General Laws, c. 140, § 181, provides that the licensing authorities may “revoke or suspend such license at their pleasure.” The defendant City calls our attention to the proposition that it is the law of Massachusetts that one who accepts a license which may be revoked at the discretion of the authority granting it, accepts it as such, citing Marrone v. City Manager of Worcester, 329 Mass. 378, 379, 108 N.E.2d 553, 554 (1952). On the other hand, Mr. Justice Spalding also wrote in that opinion that “The words ‘at their pleasure’ in § 181 have been construed to mean ‘in the exercise of a wise discretion’ ”. Whether the revocation here, under the circumstances then existing, constituted the exercise of a wise discretion might become a factual issue to be resolved. Assuming no factual issue, one might follow the thrust of Hagopian v. Trefrey, 639 F.2d 52 (1st Cir., 1981) in resolving the question whether plaintiff Whiteneck had a “property interest” of the nature that, constitutionally, required a hearing before it could be taken away. Hagopian concerned the dismissal of a town manager who complained that at a hearing granted him, a town board failed to identify in detail the grounds for his removal, and failed to allow him to cross examine members of the board under oath at the public hearing. The Court of Appeals studied the pertinent statute (the Saugus town charter) and found that its significant aspect was that, from the standpoint of a property right, town managers could be dismissed without cause. Thus, said the Court, the statute conferred no property interest. An analogy might be drawn, which analogy could result in a conclusion that the license granting statute under which this Commission acted, conferred no property interest worthy of protection. Such a conclusion appeals logically, except for the interpretation of c. 140, § 181 by Mr. Justice Spalding, and the fact that one looks to Massachusetts law here to determine the existence or nonexistence of a protected property interest.
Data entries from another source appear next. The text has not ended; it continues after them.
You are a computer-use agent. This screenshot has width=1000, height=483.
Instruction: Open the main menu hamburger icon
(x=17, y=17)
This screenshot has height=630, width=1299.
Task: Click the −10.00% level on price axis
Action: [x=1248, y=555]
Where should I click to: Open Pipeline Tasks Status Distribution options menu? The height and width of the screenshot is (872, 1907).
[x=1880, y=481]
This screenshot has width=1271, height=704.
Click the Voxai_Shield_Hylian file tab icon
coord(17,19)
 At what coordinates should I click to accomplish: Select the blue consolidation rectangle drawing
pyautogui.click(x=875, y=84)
We proceed, therefore, on an assumption that the interest of Mr. Whiteneck in his license was such that he was entitled to a hearing prior to its revocation, and that the denial of the hearing was violative of his right to due process. In the course of his deposition Peter Carando of the Police Commission testified that the minutes of the meeting of the Commission held April 14, 1982 disclose that Mr. Whiteneck was not present when the license was revoked because of a conversation which the Commission had had with Mr. Whiteneck the previous November (in which the plaintiff was warned to keep better records and to comply with the thirty-day holding law) and what happened subsequently with respect to the bracelet.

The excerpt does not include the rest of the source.